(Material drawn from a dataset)
[Start of Attachment]
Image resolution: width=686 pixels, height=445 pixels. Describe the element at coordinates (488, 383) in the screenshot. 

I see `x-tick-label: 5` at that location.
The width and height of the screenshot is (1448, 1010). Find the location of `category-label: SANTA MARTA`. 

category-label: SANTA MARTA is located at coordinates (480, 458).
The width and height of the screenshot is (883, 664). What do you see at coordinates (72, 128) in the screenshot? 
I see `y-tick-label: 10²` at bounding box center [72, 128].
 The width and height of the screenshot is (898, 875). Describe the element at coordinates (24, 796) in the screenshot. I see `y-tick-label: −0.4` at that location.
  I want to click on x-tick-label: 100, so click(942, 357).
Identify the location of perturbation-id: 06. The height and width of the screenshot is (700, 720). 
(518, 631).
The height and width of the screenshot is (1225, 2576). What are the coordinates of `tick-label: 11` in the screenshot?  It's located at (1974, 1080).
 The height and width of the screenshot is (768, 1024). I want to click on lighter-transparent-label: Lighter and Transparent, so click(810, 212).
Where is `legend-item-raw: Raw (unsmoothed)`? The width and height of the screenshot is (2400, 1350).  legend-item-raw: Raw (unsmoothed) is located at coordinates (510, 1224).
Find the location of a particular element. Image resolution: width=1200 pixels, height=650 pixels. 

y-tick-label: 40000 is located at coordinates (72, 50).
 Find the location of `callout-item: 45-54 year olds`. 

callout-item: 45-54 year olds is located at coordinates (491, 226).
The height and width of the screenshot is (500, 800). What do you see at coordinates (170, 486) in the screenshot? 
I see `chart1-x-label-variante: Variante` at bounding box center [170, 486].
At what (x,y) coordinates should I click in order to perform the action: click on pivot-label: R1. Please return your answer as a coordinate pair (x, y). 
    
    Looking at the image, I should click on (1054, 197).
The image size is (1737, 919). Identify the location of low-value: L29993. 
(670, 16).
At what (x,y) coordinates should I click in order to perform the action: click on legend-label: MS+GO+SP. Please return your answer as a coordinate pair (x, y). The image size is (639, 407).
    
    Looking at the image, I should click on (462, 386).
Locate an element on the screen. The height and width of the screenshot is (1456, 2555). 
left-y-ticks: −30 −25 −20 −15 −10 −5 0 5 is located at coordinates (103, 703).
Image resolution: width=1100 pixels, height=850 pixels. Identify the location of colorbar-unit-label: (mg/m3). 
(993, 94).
[End of Attachment]
* _YOUR GOAL_: Reproduce word for word the lines of the material from the one containing "is (639, 407)." through the end of the material.

* _ANSWER AREA_:
At what (x,y) coordinates should I click in order to perform the action: click on legend-label: MS+GO+SP. Please return your answer as a coordinate pair (x, y). The image size is (639, 407).
    
    Looking at the image, I should click on (462, 386).
Locate an element on the screen. The height and width of the screenshot is (1456, 2555). 
left-y-ticks: −30 −25 −20 −15 −10 −5 0 5 is located at coordinates (103, 703).
Image resolution: width=1100 pixels, height=850 pixels. Identify the location of colorbar-unit-label: (mg/m3). 
(993, 94).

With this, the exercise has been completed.